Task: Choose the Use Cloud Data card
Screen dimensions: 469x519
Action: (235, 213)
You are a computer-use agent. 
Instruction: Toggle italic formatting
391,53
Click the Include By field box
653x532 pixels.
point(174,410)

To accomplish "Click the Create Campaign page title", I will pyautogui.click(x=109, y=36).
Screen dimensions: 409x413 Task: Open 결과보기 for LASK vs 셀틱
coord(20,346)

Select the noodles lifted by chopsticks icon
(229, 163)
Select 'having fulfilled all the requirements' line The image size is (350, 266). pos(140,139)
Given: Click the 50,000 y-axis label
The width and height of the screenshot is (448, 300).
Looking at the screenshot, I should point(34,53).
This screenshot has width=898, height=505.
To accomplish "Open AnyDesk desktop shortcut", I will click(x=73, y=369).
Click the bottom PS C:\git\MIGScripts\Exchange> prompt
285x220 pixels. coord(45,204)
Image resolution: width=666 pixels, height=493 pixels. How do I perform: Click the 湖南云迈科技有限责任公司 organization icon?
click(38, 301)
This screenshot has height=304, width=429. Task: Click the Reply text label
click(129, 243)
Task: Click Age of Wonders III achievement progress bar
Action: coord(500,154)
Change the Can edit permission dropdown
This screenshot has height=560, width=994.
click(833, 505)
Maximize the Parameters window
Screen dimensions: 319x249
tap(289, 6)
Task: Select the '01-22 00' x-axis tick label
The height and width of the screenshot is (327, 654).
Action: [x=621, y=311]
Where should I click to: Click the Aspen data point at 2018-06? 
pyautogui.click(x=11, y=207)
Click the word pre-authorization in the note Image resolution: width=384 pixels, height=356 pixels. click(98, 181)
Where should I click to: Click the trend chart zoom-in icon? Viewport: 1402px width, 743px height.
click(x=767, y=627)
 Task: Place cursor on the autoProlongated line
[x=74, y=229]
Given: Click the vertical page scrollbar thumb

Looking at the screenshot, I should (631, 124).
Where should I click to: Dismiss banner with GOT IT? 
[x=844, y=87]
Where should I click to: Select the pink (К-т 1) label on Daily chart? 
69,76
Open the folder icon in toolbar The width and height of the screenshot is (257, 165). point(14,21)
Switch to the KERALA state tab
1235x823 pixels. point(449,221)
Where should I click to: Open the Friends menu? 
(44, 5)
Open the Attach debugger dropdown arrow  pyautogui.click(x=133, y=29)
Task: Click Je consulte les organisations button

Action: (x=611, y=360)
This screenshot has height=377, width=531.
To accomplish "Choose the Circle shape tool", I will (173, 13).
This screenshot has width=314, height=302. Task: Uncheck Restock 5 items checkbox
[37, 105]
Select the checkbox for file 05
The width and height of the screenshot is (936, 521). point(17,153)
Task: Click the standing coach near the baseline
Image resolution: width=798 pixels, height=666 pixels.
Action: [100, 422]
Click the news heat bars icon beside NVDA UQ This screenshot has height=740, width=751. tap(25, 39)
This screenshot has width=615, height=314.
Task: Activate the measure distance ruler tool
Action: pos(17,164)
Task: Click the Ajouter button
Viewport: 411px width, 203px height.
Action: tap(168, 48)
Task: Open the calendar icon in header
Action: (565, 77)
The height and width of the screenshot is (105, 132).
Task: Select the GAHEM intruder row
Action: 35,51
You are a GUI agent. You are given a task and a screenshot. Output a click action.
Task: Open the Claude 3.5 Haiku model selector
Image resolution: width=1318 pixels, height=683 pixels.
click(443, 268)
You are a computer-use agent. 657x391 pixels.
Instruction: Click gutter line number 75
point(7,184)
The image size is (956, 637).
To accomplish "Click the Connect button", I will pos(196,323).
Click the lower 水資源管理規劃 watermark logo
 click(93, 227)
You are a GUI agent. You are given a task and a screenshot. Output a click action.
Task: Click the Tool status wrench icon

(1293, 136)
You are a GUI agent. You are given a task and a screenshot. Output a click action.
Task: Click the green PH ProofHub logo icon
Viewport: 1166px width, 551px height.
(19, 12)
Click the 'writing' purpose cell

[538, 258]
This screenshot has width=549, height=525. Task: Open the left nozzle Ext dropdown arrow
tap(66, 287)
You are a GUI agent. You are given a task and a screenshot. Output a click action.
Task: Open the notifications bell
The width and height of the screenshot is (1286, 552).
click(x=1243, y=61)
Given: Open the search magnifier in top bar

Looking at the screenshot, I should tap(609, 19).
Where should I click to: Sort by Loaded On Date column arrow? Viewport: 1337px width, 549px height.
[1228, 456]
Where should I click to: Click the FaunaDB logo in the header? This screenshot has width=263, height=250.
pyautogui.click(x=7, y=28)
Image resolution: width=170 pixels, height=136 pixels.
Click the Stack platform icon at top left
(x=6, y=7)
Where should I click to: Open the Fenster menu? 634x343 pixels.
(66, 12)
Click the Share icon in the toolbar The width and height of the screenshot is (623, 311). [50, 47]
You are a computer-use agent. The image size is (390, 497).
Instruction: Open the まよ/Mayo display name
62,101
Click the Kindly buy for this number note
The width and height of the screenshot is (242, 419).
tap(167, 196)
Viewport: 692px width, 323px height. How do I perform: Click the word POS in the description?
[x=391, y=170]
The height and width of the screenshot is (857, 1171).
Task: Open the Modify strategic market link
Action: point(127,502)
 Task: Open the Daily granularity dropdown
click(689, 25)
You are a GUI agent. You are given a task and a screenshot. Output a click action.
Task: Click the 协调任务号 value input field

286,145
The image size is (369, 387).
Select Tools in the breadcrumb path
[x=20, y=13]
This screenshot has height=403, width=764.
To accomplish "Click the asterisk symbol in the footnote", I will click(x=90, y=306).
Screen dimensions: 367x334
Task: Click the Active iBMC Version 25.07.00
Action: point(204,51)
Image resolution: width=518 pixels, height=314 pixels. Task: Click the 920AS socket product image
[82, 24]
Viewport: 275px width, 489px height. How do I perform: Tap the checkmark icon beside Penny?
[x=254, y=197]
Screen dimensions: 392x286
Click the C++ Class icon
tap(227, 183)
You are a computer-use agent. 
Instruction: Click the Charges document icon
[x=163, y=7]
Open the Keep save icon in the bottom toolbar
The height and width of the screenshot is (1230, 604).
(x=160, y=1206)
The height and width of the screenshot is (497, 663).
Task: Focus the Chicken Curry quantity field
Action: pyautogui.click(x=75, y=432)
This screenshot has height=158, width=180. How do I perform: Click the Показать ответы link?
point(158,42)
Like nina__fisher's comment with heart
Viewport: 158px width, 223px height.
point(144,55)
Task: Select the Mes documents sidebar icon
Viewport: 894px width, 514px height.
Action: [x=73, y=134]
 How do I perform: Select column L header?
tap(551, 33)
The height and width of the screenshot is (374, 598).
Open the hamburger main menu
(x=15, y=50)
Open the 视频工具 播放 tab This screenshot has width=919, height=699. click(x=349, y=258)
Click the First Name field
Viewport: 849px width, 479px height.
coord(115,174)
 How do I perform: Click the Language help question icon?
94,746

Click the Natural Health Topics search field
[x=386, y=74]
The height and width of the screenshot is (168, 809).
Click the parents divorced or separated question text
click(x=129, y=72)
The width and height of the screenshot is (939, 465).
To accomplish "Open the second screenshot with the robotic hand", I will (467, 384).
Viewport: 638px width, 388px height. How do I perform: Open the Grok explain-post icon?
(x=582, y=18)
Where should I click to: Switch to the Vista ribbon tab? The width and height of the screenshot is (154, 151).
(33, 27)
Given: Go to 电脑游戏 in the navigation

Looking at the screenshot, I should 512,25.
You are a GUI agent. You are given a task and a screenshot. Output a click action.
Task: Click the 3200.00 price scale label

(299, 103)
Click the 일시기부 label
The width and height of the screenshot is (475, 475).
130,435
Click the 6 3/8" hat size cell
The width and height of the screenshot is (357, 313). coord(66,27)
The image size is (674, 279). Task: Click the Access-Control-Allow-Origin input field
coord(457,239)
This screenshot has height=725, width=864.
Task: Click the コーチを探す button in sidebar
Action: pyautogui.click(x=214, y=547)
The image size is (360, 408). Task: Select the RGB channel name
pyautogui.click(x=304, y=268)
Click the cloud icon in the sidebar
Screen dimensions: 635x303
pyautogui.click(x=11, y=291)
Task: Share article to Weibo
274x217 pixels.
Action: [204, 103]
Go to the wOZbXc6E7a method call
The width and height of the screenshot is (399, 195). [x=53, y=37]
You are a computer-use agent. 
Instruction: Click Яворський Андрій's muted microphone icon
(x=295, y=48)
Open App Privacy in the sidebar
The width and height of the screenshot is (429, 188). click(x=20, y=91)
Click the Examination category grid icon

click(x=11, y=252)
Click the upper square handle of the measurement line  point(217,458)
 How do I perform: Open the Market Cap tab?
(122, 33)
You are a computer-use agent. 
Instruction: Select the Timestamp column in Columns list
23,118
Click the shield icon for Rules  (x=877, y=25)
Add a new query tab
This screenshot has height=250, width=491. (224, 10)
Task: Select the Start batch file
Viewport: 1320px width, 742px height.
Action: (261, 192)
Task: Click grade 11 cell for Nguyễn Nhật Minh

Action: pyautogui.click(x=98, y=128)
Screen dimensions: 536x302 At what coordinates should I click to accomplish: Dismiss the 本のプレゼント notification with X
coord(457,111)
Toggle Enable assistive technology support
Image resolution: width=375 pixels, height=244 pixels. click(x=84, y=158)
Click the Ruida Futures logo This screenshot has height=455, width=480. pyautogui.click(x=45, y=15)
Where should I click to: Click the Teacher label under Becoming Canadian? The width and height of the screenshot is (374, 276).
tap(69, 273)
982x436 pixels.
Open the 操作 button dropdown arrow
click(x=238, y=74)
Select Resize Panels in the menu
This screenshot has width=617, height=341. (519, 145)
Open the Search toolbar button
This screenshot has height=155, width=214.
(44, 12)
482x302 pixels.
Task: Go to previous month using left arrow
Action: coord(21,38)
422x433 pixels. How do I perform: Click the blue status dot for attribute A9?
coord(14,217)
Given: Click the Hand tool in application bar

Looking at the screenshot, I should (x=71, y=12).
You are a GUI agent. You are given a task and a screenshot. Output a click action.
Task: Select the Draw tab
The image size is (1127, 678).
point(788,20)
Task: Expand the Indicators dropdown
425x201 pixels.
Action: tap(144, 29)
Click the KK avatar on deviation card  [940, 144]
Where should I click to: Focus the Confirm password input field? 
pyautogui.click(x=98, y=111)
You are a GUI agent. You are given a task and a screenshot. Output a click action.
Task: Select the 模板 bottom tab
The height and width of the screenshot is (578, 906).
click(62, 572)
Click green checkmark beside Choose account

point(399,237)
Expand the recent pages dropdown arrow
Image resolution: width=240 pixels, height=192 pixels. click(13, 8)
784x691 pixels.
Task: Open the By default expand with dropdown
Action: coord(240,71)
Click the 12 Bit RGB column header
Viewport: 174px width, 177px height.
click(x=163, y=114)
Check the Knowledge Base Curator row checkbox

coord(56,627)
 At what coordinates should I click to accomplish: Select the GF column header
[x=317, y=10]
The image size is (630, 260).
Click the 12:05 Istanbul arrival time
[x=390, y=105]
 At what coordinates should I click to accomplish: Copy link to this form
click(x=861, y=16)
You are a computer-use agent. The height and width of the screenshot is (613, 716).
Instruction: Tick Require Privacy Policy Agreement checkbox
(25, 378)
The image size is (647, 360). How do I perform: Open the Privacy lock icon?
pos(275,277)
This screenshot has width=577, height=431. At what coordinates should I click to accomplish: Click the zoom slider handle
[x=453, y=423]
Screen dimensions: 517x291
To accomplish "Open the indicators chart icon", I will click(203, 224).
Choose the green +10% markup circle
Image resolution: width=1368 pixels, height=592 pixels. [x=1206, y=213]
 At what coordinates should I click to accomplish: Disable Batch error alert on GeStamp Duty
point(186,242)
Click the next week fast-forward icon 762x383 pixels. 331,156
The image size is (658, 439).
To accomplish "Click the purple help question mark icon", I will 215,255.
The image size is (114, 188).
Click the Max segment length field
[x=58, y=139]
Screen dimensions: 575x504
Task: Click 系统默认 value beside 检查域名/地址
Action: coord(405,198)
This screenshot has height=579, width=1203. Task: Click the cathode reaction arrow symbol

EXERCISE DIRECTIONS — Look above for the line holding "Task: Select the 模板 bottom tab", then set down exactly that line and every line after it up to and including the line holding "The image size is (114, 188).", with nothing else.

TASK RESULT —
Task: Select the 模板 bottom tab
The height and width of the screenshot is (578, 906).
click(62, 572)
Click green checkmark beside Choose account

point(399,237)
Expand the recent pages dropdown arrow
Image resolution: width=240 pixels, height=192 pixels. click(13, 8)
784x691 pixels.
Task: Open the By default expand with dropdown
Action: coord(240,71)
Click the 12 Bit RGB column header
Viewport: 174px width, 177px height.
click(x=163, y=114)
Check the Knowledge Base Curator row checkbox

coord(56,627)
 At what coordinates should I click to accomplish: Select the GF column header
[x=317, y=10]
The image size is (630, 260).
Click the 12:05 Istanbul arrival time
[x=390, y=105]
 At what coordinates should I click to accomplish: Copy link to this form
click(x=861, y=16)
You are a computer-use agent. The height and width of the screenshot is (613, 716).
Instruction: Tick Require Privacy Policy Agreement checkbox
(25, 378)
The image size is (647, 360). How do I perform: Open the Privacy lock icon?
pos(275,277)
This screenshot has width=577, height=431. At what coordinates should I click to accomplish: Click the zoom slider handle
[x=453, y=423]
Screen dimensions: 517x291
To accomplish "Open the indicators chart icon", I will click(203, 224).
Choose the green +10% markup circle
Image resolution: width=1368 pixels, height=592 pixels. [x=1206, y=213]
 At what coordinates should I click to accomplish: Disable Batch error alert on GeStamp Duty
point(186,242)
Click the next week fast-forward icon 762x383 pixels. 331,156
The image size is (658, 439).
To accomplish "Click the purple help question mark icon", I will 215,255.
The image size is (114, 188).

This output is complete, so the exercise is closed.